"""

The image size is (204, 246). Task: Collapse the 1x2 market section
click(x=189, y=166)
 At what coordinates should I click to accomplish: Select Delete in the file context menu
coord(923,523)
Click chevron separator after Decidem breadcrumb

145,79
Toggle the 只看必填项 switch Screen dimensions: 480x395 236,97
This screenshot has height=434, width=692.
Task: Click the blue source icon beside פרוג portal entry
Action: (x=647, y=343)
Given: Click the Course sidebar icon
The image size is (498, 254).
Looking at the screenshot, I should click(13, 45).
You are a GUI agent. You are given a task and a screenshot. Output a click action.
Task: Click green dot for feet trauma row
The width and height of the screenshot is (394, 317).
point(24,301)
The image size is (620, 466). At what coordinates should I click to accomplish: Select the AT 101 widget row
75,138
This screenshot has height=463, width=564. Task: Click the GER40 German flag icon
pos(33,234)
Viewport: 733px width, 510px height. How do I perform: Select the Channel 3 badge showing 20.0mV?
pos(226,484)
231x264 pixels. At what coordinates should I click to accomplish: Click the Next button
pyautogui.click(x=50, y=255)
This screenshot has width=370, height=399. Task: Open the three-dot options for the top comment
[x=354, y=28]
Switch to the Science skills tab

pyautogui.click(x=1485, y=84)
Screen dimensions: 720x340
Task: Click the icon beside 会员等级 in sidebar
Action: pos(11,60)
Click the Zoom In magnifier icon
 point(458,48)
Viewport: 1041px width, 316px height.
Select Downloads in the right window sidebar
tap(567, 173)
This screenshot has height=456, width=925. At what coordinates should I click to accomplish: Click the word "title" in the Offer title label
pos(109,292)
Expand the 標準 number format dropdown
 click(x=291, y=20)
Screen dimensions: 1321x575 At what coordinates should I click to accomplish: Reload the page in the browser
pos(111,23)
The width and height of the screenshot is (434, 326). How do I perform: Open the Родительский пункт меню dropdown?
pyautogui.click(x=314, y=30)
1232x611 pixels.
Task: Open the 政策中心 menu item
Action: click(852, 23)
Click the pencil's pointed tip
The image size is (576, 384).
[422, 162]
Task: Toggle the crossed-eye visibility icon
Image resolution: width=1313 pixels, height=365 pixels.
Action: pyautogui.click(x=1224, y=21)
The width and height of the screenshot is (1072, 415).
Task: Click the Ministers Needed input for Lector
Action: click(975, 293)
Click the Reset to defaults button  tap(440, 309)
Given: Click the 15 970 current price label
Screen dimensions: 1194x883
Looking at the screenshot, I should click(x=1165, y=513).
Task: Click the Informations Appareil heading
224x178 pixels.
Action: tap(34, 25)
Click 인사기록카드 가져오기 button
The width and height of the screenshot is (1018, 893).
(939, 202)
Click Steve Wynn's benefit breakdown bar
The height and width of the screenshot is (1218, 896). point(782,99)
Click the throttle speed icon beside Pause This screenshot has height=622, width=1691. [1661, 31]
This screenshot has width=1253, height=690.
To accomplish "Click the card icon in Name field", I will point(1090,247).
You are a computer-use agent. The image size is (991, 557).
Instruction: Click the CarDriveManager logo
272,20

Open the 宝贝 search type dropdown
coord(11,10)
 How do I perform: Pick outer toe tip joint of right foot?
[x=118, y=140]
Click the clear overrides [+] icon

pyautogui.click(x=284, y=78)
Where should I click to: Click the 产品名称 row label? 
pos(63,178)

"""

§ **TASK INSTRUCTIONS**: This calls for repeating all of the records, character for character.

§ **WRITTEN REPLY**:
The image size is (204, 246). Task: Collapse the 1x2 market section
click(x=189, y=166)
 At what coordinates should I click to accomplish: Select Delete in the file context menu
coord(923,523)
Click chevron separator after Decidem breadcrumb

145,79
Toggle the 只看必填项 switch Screen dimensions: 480x395 236,97
This screenshot has height=434, width=692.
Task: Click the blue source icon beside פרוג portal entry
Action: (x=647, y=343)
Given: Click the Course sidebar icon
The image size is (498, 254).
Looking at the screenshot, I should click(13, 45).
You are a GUI agent. You are given a task and a screenshot. Output a click action.
Task: Click green dot for feet trauma row
The width and height of the screenshot is (394, 317).
point(24,301)
The image size is (620, 466). At what coordinates should I click to accomplish: Select the AT 101 widget row
75,138
This screenshot has height=463, width=564. Task: Click the GER40 German flag icon
pos(33,234)
Viewport: 733px width, 510px height. How do I perform: Select the Channel 3 badge showing 20.0mV?
pos(226,484)
231x264 pixels. At what coordinates should I click to accomplish: Click the Next button
pyautogui.click(x=50, y=255)
This screenshot has width=370, height=399. Task: Open the three-dot options for the top comment
[x=354, y=28]
Switch to the Science skills tab

pyautogui.click(x=1485, y=84)
Screen dimensions: 720x340
Task: Click the icon beside 会员等级 in sidebar
Action: pos(11,60)
Click the Zoom In magnifier icon
 point(458,48)
Viewport: 1041px width, 316px height.
Select Downloads in the right window sidebar
tap(567, 173)
This screenshot has height=456, width=925. At what coordinates should I click to accomplish: Click the word "title" in the Offer title label
pos(109,292)
Expand the 標準 number format dropdown
 click(x=291, y=20)
Screen dimensions: 1321x575 At what coordinates should I click to accomplish: Reload the page in the browser
pos(111,23)
The width and height of the screenshot is (434, 326). How do I perform: Open the Родительский пункт меню dropdown?
pyautogui.click(x=314, y=30)
1232x611 pixels.
Task: Open the 政策中心 menu item
Action: click(852, 23)
Click the pencil's pointed tip
The image size is (576, 384).
[422, 162]
Task: Toggle the crossed-eye visibility icon
Image resolution: width=1313 pixels, height=365 pixels.
Action: pyautogui.click(x=1224, y=21)
The width and height of the screenshot is (1072, 415).
Task: Click the Ministers Needed input for Lector
Action: click(975, 293)
Click the Reset to defaults button  tap(440, 309)
Given: Click the 15 970 current price label
Screen dimensions: 1194x883
Looking at the screenshot, I should click(x=1165, y=513).
Task: Click the Informations Appareil heading
224x178 pixels.
Action: tap(34, 25)
Click 인사기록카드 가져오기 button
The width and height of the screenshot is (1018, 893).
(939, 202)
Click Steve Wynn's benefit breakdown bar
The height and width of the screenshot is (1218, 896). point(782,99)
Click the throttle speed icon beside Pause This screenshot has height=622, width=1691. [1661, 31]
This screenshot has width=1253, height=690.
To accomplish "Click the card icon in Name field", I will point(1090,247).
You are a computer-use agent. The image size is (991, 557).
Instruction: Click the CarDriveManager logo
272,20

Open the 宝贝 search type dropdown
coord(11,10)
 How do I perform: Pick outer toe tip joint of right foot?
[x=118, y=140]
Click the clear overrides [+] icon

pyautogui.click(x=284, y=78)
Where should I click to: Click the 产品名称 row label? 
pos(63,178)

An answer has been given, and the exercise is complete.